◆ **Work task A**: Reproduce word for word the stretch of the San Diego biotech passage from "In recent years, the" through "the Brookings Institution.".
◆ **Work task B**: Say whether each statement agrees with the San Diego biotech passage, answering yes or no and quoting the words that decide it: (i) Pfizer has set up a 70,000-square-meter research facility. (ii) Venture-capital investment rose between 2000 and 2001. (iii) Chimerix won a $36-million NIH grant to develop a therapy for anthrax.

◆ **Extracted text**:
____________

In recent years, the rate of change on the Mesa has accelerated. Drawn by the promise of breakthrough drugs and the collegial atmosphere, global pharmaceutical companies have arrived in droves. Pfizer, for example, has set up a 70,000-square-metre research facility. Others, meanwhile, have forged partnerships with smaller biotech firms as happened in Eli Lilly's collaboration with Structural GenomiX. Novartis has an agreement with Scripps in which the company pays the institute $20 million a year for first rights to choose up to 47% of ideas for product development until 2006. Over the past five years, major drug companies have committed more than $1.5 billion in research and development alliances with San Diego biotech firms, according to a report from the Brookings Institution.

And a new wave of military research has come with a surge in 'biodefence' companies. Defence research has won one of the biggest increases in the 2003 federal R&D budget, accounting for nearly 55% of US research spending, up from about 52% in 2002. There are now around 75 dedicated biodefence firms in San Diego, and other biotech companies are exploring ways to catch extra defence dollars. The biotech firm Chimerix, for example, was recently awarded a $36-million grant from the National Institutes of Health (NIH) to develop a therapy for smallpox, classified as a 'category A' bioterrorism threat by the federal government.

But general investment in the science and technology industry and academic research is down. According to Red Herring Research, venture-capital investment decreased by more than 30% between 2000 and 2001. “We can't fund science for its own sake,” says Royston. “A few years ago, early-stage research could be funded, but financing is generally only available today for companies on their way to developing products.”

The city's still-strong dependence on the military weakened it the early 1990's, when defence cuts led to a loss of 58,000 jobs in the region.

____________

◆ **Record extracts**:
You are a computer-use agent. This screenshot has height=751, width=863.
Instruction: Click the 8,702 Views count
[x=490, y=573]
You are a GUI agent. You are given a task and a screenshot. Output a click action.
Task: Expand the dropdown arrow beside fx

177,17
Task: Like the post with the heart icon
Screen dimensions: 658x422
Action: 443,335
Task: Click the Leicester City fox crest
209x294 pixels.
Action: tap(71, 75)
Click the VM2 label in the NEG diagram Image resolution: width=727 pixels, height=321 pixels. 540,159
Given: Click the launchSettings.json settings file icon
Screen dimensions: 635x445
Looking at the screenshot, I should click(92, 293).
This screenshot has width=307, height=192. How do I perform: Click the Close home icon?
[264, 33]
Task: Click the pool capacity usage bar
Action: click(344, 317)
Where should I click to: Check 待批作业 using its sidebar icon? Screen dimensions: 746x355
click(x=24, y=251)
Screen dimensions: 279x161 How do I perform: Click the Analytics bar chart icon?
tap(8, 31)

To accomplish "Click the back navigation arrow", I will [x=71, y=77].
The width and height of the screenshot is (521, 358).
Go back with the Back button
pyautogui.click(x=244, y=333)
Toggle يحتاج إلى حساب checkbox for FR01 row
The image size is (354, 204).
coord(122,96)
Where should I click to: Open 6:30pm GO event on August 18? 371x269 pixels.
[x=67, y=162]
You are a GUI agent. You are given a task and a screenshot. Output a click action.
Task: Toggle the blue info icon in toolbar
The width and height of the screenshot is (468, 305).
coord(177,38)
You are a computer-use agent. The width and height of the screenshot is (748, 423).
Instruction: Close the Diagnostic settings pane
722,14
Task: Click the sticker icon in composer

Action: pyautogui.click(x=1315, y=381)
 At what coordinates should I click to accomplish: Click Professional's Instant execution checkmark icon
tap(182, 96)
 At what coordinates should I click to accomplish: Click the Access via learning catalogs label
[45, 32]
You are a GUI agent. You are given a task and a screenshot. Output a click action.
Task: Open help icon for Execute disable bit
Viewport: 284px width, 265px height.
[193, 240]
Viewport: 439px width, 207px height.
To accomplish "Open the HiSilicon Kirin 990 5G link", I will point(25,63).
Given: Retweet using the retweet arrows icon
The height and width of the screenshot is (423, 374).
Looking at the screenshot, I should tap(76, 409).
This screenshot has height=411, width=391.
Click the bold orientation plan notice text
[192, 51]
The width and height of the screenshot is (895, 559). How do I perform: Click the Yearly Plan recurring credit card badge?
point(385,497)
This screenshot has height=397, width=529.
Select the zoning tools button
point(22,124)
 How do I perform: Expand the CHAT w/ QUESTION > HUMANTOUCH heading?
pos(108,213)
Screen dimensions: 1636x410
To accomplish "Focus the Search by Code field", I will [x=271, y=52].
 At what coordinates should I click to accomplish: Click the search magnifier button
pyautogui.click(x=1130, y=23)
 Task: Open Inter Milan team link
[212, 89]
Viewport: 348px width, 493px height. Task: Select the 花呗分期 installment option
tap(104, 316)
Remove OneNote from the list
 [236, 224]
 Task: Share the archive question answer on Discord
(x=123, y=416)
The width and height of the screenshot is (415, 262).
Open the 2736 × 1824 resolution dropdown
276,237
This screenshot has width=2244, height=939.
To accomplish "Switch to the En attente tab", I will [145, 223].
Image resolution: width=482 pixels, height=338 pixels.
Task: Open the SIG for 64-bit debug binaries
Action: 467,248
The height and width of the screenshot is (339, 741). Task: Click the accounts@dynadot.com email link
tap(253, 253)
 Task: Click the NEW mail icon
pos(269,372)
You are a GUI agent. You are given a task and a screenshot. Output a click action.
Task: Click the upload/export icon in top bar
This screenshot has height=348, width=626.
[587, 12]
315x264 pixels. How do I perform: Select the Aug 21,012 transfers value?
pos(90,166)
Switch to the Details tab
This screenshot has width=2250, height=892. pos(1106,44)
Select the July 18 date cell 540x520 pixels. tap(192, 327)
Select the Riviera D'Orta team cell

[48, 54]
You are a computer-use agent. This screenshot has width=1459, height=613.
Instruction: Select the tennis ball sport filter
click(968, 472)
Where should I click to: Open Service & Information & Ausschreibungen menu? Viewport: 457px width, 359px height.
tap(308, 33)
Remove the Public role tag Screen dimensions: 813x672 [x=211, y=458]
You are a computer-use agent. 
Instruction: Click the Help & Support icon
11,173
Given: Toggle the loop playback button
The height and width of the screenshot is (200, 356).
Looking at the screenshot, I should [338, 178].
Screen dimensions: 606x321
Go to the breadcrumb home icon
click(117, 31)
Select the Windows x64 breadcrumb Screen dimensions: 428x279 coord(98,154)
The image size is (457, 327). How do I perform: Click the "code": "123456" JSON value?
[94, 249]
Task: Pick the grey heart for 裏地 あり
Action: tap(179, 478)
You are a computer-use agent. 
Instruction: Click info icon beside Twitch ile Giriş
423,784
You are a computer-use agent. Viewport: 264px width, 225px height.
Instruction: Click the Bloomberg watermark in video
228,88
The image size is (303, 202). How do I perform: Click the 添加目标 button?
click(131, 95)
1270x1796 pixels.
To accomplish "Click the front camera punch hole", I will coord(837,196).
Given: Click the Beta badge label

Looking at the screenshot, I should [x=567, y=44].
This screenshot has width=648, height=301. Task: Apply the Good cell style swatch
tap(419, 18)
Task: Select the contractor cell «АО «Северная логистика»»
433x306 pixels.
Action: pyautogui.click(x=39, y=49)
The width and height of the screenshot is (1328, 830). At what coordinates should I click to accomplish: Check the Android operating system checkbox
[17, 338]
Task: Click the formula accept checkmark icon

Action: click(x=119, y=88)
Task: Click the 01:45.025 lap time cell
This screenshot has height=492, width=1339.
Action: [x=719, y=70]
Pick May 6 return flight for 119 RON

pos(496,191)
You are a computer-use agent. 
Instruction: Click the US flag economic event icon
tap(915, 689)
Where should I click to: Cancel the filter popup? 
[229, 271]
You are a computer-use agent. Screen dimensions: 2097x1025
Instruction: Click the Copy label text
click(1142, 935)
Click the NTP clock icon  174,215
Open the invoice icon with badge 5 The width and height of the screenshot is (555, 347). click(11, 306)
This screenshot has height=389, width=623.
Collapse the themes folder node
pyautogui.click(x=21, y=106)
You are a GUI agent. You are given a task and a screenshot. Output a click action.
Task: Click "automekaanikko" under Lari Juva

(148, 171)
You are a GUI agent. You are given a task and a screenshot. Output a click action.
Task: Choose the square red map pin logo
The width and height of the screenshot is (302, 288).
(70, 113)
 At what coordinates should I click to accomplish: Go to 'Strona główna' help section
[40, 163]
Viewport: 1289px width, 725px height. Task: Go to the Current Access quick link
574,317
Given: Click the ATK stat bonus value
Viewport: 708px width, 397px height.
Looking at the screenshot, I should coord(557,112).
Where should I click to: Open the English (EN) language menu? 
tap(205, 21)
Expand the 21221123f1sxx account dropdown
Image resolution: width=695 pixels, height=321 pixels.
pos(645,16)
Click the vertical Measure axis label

____________

◆ **Written answer A**:
In recent years, the rate of change on the Mesa has accelerated. Drawn by the promise of breakthrough drugs and the collegial atmosphere, global pharmaceutical companies have arrived in droves. Pfizer, for example, has set up a 70,000-square-metre research facility. Others, meanwhile, have forged partnerships with smaller biotech firms as happened in Eli Lilly's collaboration with Structural GenomiX. Novartis has an agreement with Scripps in which the company pays the institute $20 million a year for first rights to choose up to 47% of ideas for product development until 2006. Over the past five years, major drug companies have committed more than $1.5 billion in research and development alliances with San Diego biotech firms, according to a report from the Brookings Institution.

◆ **Written answer B**:
(i) Yes: "Pfizer, for example, has set up a 70,000-square-metre research facility."
(ii) No: "venture-capital investment decreased by more than 30% between 2000 and 2001."
(iii) No: "was recently awarded a $36-million grant from the National Institutes of Health (NIH) to develop a therapy for smallpox."